Grebyonkin’s offensive production has been consistent and evolving:
|2019-20||Metallurg Magnitogorsk U17||Russia U17||30||18||28||46|
|2020-21||Stalnye Lisy Magnitogorsk||MHL||54||12||22||34|
|2021-22||Stalnye Lisy Magnitogorsk||MHL||58||17||47||64|
The jump taken in the 2020-21 to 2021-22 season and carrying that success into the KHL is what will make Grebyonkin an interesting player to watch this season from a production standpoint. Nikita benefited from the load to Amur Khabarovsk from Metallurg Magnitogorsk giving him the chance to play in a top six role rather than likely find himself as a scratch for much of the season with one of the stronger Russian clubs.
So yeah, Grebyonkin seems pretty exciting. Now comes a bit of the cold water. Grebyonkin is very much an offensive zone player and there isn’t a lot of defence to his game and I’d argue that the KHL isn’t the place that is going to help him develop that aspect. Given that Grebyonkin is primarily a playmaker and not a goalscorer getting his shot to prove himself in the NHL without a defensive element to his game seems like it could be a challenge.
The other issue that seems to come up a lot around Grebyonkin is his skating and this one might be a overstated. Grebyonkin keeping up in the KHL is a positive. While we can debate whether the AHL or KHL (or even the SHL) is the next best league in the world, I would put the skating in the KHL ahead of the AHL and Grebyonkin doing fine by KHL standards is encouraging even if it’s not a signature trait of Nikita. Still this remains something that will need to be worked on if the goal is to justify Grebyonkin in the top nine forward group of a competitive NHL team.
That brings us to what comes next for Nikita Grebyonkin and it’s encouraging that while he’ll remain in Russia this year with is current contract expiring on April 30th, he does have the opportunity to take another step. Nikita is likely back with the team that owns his rights, Metallurg Magnitogorsk. This gives Grebyonkin the opportunity to fight for a lineup spot on a much more competitive team and show that he can be an offensive weapon in a stacked lineup.
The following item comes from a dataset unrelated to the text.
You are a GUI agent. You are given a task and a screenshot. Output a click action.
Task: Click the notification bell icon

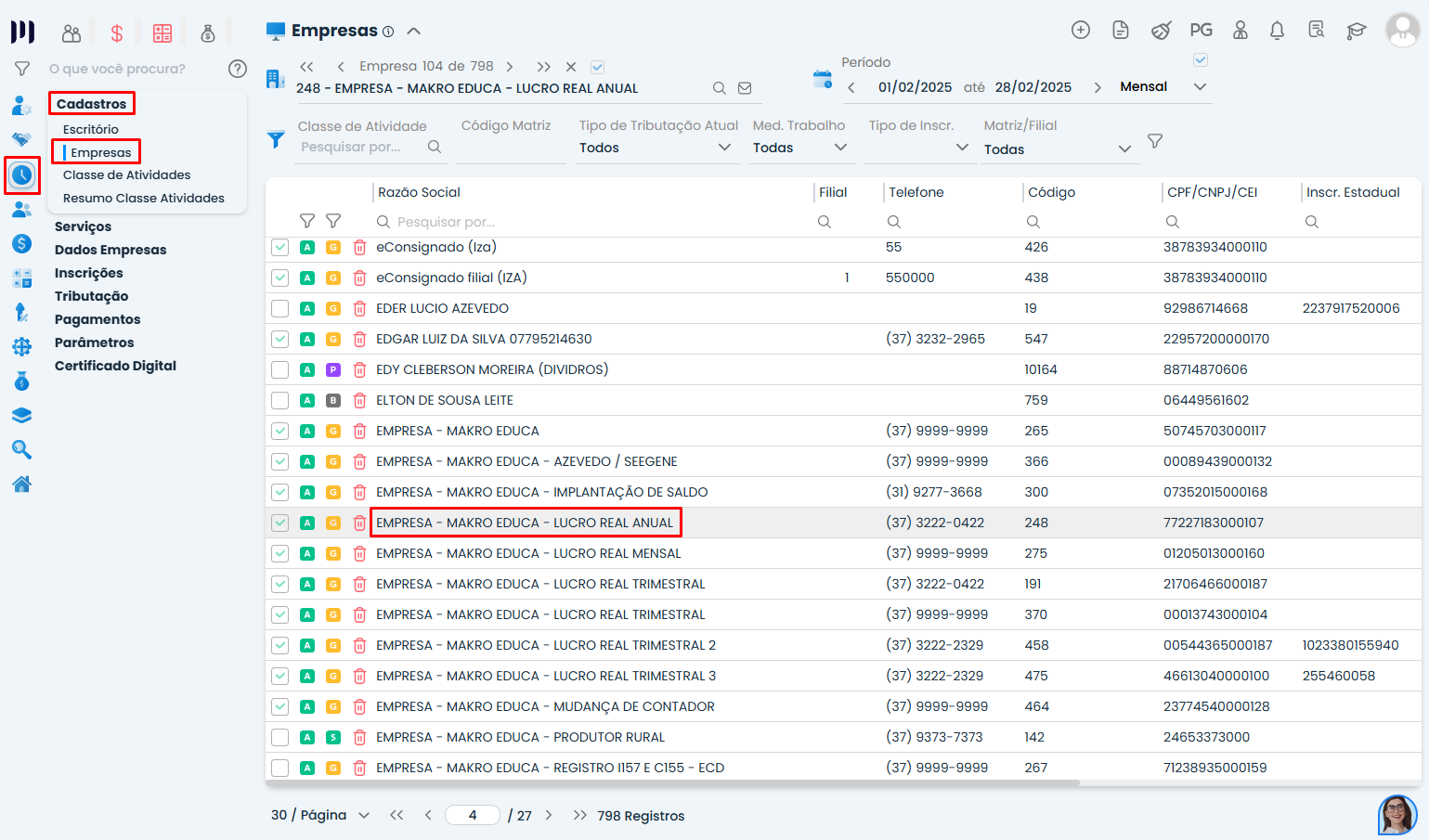point(1277,31)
Magnitogorsk is also much more capable from a development standpoint and that should help as well.
Beyond 2023-24 we can begin debating whether Grebyonkin is coming to North America. Sooner rather than later is always encouraging and the Leafs will potentially have space for Grebyonkin on the Marlies, but whether the AHL is the path Nikita wants to take remains to be seen. It seems premature to say that Grebyonkin will be competing for a spot on the Leafs a year from now, but the strong KHL numbers suggest it is possible as well, but unlikely.
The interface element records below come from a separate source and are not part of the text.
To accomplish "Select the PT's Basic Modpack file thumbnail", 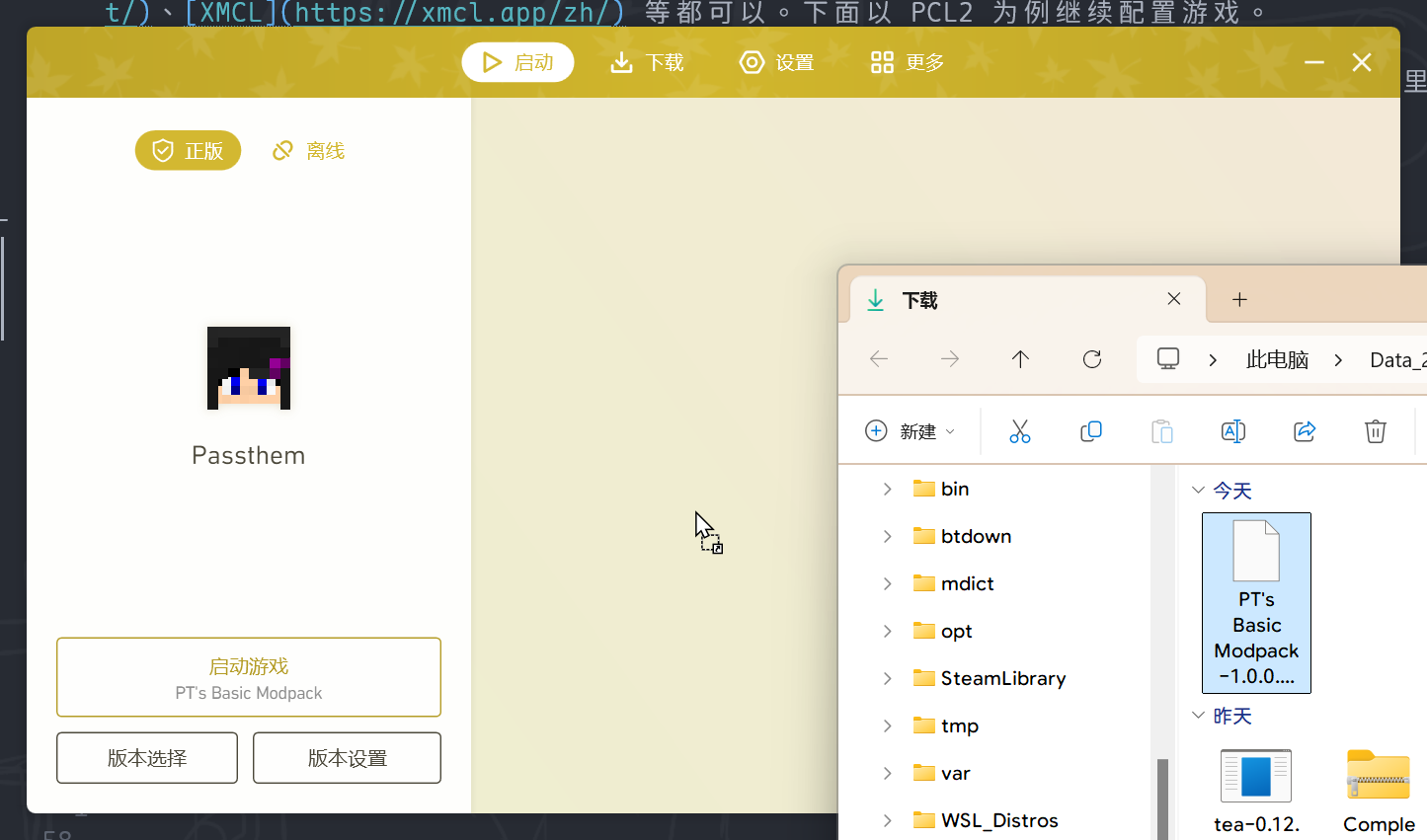I will (1256, 602).
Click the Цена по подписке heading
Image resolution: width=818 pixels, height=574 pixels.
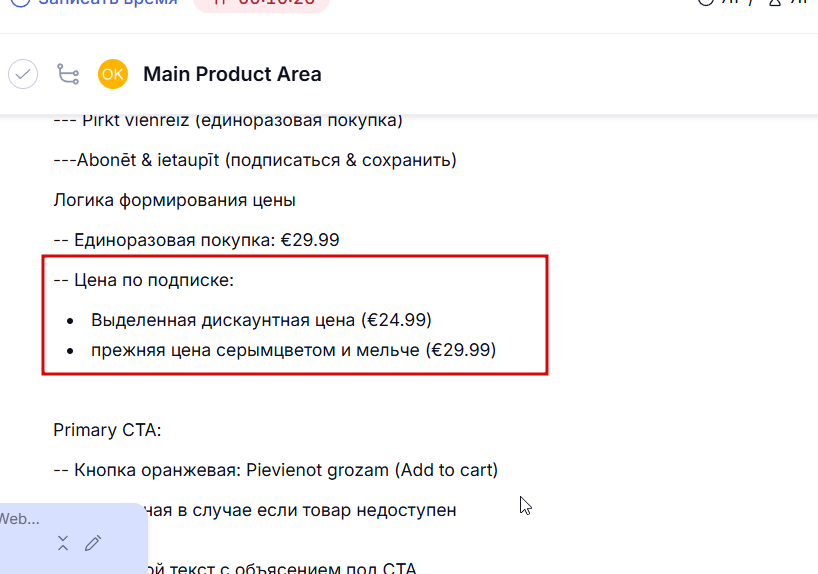tap(143, 280)
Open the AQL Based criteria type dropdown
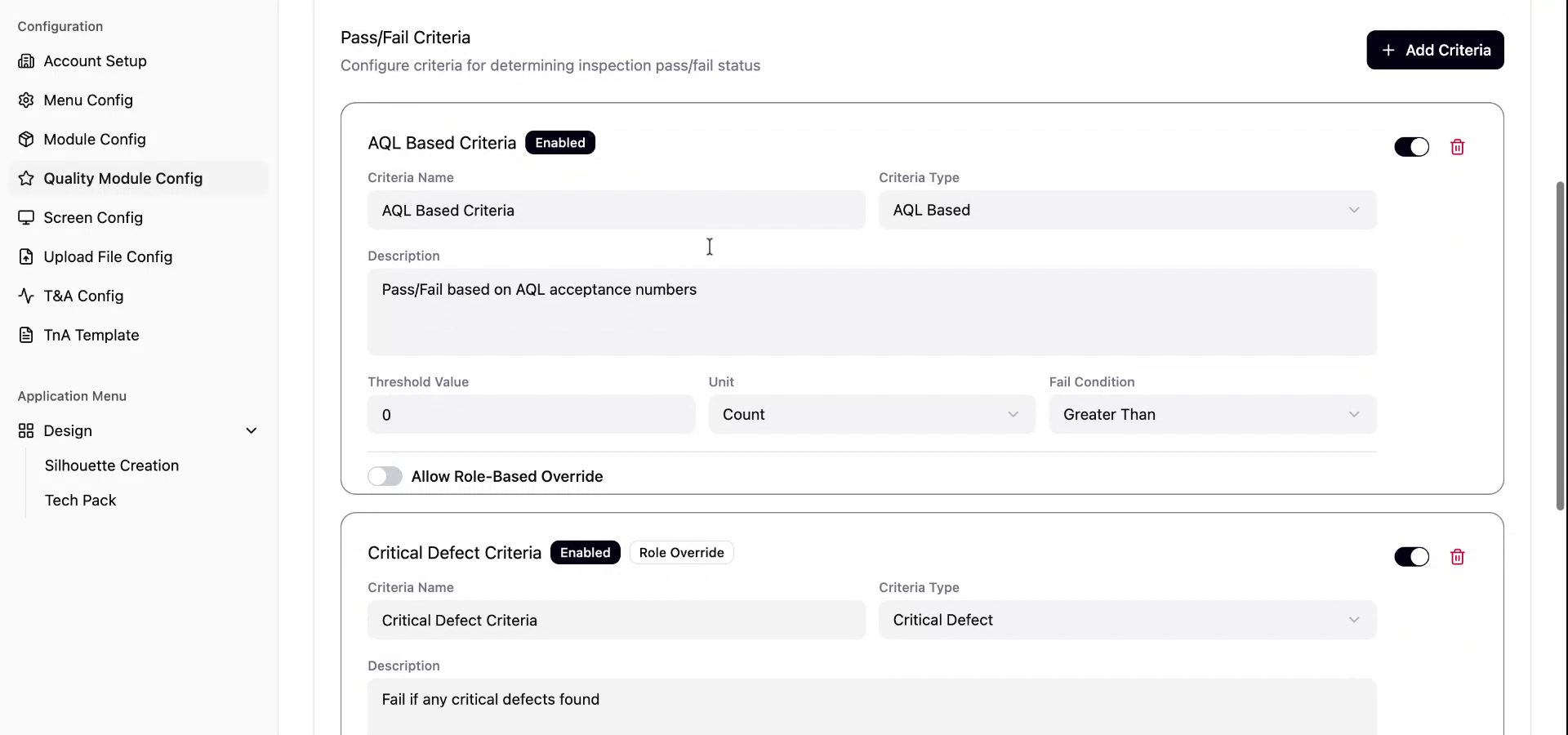This screenshot has height=735, width=1568. 1127,211
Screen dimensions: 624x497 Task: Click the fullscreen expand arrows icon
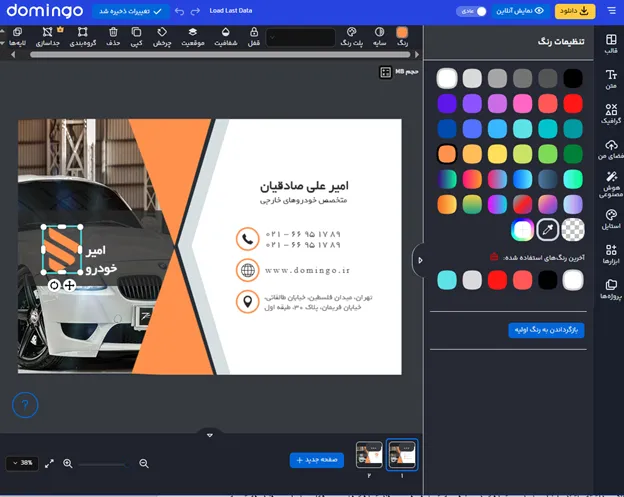click(50, 463)
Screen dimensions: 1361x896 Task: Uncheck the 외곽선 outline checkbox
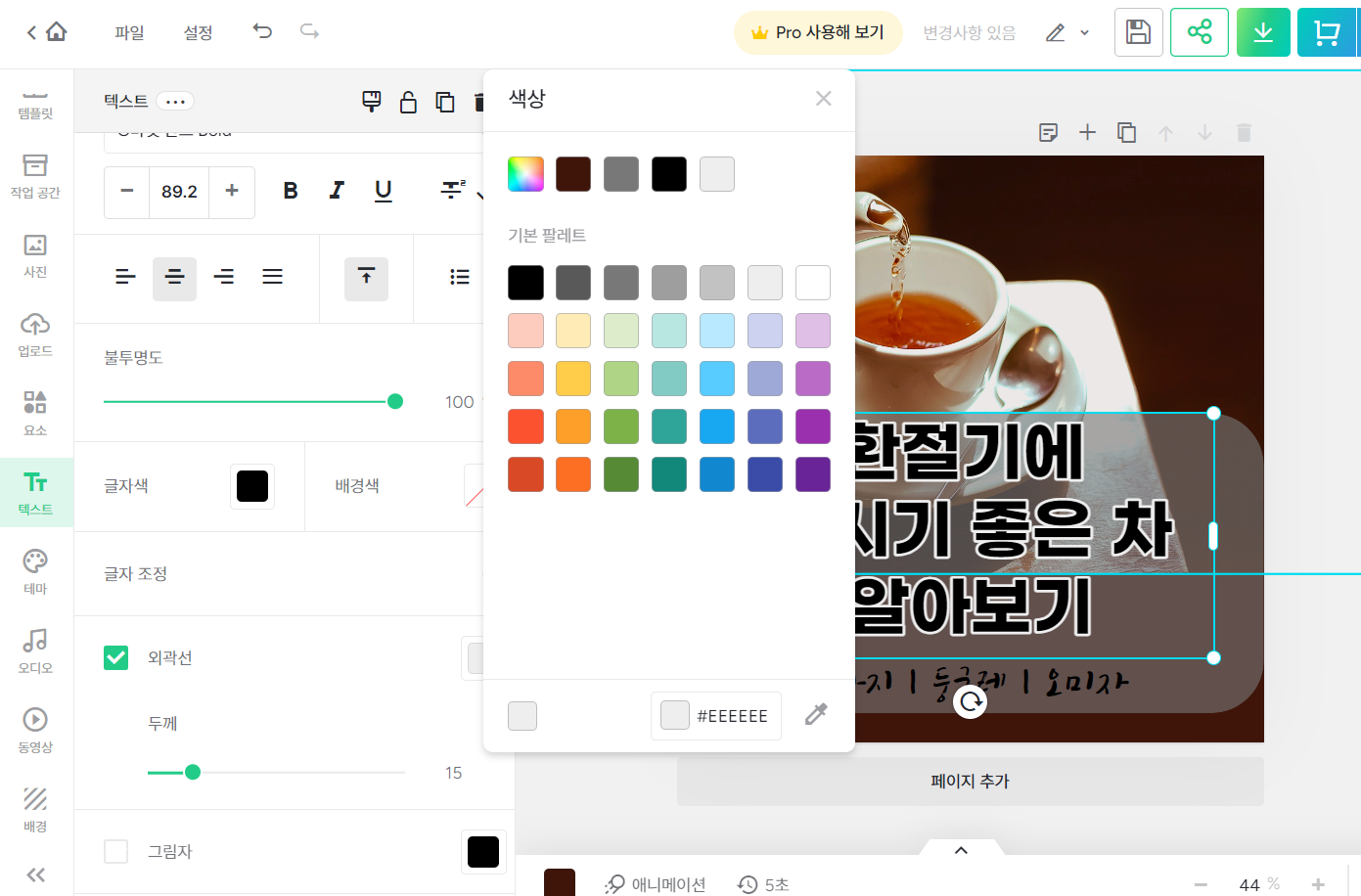115,657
Nikita Grebyonkin represents an exciting late round pick with upside and while he isn’t a finished product, for an organization that has been light on high draft picks or draft picks of any kind lately, he is the swing for the fences type prospect the Maple Leafs need. And as a player that has demonstrated steady improvement it seems reasonable to be excited about what he’ll do next.